Impressions

Jacques Perconte (2012)

Captura de pantalla (326)

La distorsión de la realidad y la obtención de un lienzo viviente. La observación y la experimentación con el entorno y su color. Un trabajo pulcro y matizado. Una droga hecha de píxeles en alta definición.

Investigando el panorama actual del cine experimental he podido ver muchas películas (la mayoría cortometrajes) que, más allá de querer mostrar un mensaje o una historia, se basan en la observación y la muestra del mundo según los ojos y la lente del autor para acabar dando retazos de nuevos modos de entender el cine. Jacques Perconte es uno de esos autores e Impressions es un perfecto ejemplo de cine experimental que construye una nueva forma a partir de la imagen digital. Puede que diste de proponer algo concreto y se reduzca al montaje líquido como medio de distorsionar la realidad y manejarla para pintar un cuadro vivo. Uno que se mueve, que respira, que puedes tocar con tus ojos.
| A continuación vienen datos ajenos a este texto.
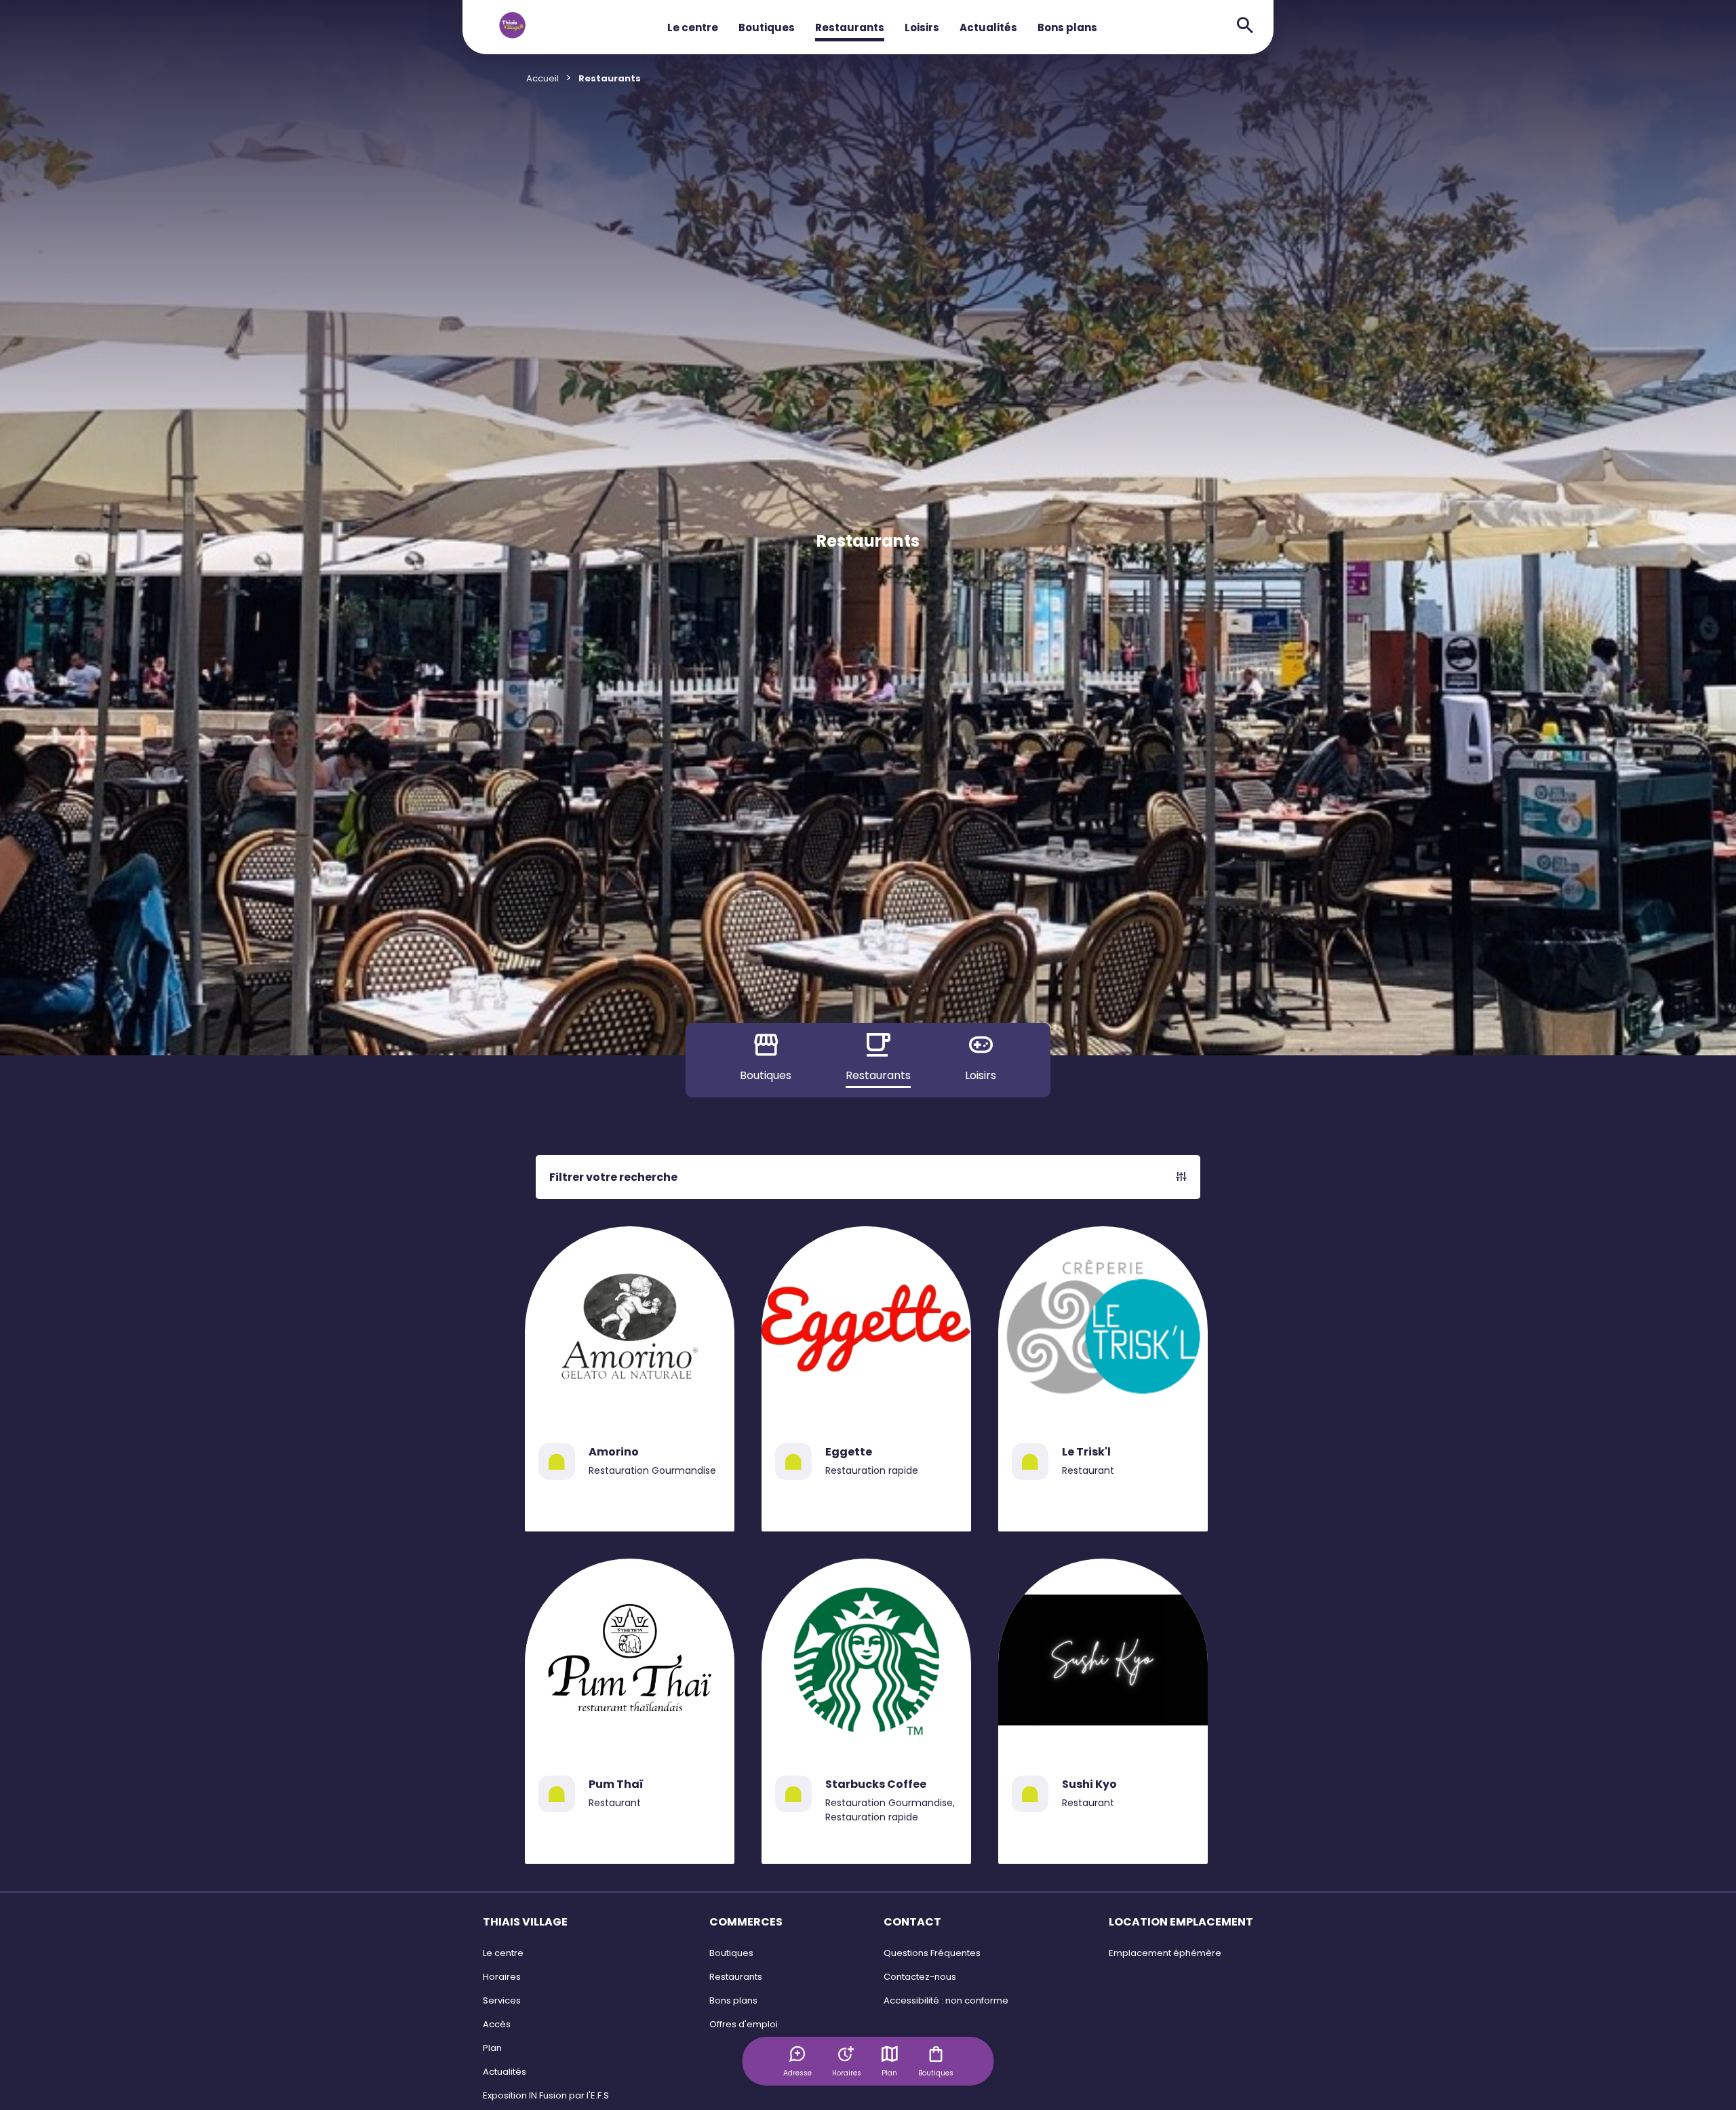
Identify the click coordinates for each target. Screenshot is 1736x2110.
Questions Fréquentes (932, 1953)
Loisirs (922, 27)
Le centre (692, 27)
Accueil (542, 78)
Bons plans (1067, 27)
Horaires (502, 1976)
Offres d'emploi (743, 2024)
La elección de la no-narración mediante la tactilidad nos hace partícipes de un sueño, de un viaje hipnótico y críptico (en cuanto al método de creación de las imágenes) que recorre los elementos de la naturaleza y nos da una visión distinta de ella. El mar bravo se paraliza y se superpone, arrastrando con su oleaje las demás variantes del paisaje; desdibujando la imagen anterior mediante la pixelación que se asemeja a un «engullimiento». La cromática amarilla, roja, verde… dista mucho de parecer real dentro de la realidad de lo filmado, pero evoca pasiones reflejadas en lo que muestra. La ciudad «en llamas», el prado intercalado con la autopista o el mar que se une al cielo en un momento de armonía son bellos ejemplos del impresionismo abstracto con el que se caracteriza la película.

El pictograma se quiebra, se deforma, se derrite, se difumina, dando paso a nuevas experiencias que simbolizan ese espíritu descubridor del artista plástico para con la imagen en HD. Como un guía hacia el clímax que es un barco navegando el recurrente mar, Perconte rompe los estratos de imagen y el aire tras de sí, dando paso a un silencio reflexivo. Este silencio es el final de la propuesta objetiva y punto de partida de la individual. Un árbol blanco; la pureza y la calma que esclarecen el panorama mientras el mar y el cielo se solapan, reduciendo las variaciones de color y la tonalidad tan brutal del comienzo, aparece de la nada violácea. Es el momento de paz que conmueve e inspira al espectador y que se une a la melodía; un plano blanco y claro que invita a la evasión y al sosiego. El «sentiment océanique» que se menciona en un título de Impressions alude a Romain Rolland y su vestigio de soledad y búsqueda del «yo» en la inmensidad. Término que habla de lo no pragmático que une al individuo con el todo y que después sería retomado por Freud.

Captura de pantalla (335)

Finalmente, me gustaría añadir, que el último tramo del film me parece extremadamente sugerente. Dotar al encuadre de todos los colores del espectro a modo de una cascada que asciende y una mirada que desciende, uniéndolos en una amalgama densa y deslumbrante, se asemeja al proceso de purificación que termina en la univocidad de un solo color. Reduciéndolas a la verticalidad más perfecta hasta culminar en un tono amarillo chillón, todas las «manchas» convergen en una unidad de pigmento perfecta y armónica.

A destacar el bucle narrativo y visual en el que el mismo autor busca a su amada tras dar varios tumbos y solo ver su sombra en el suelo.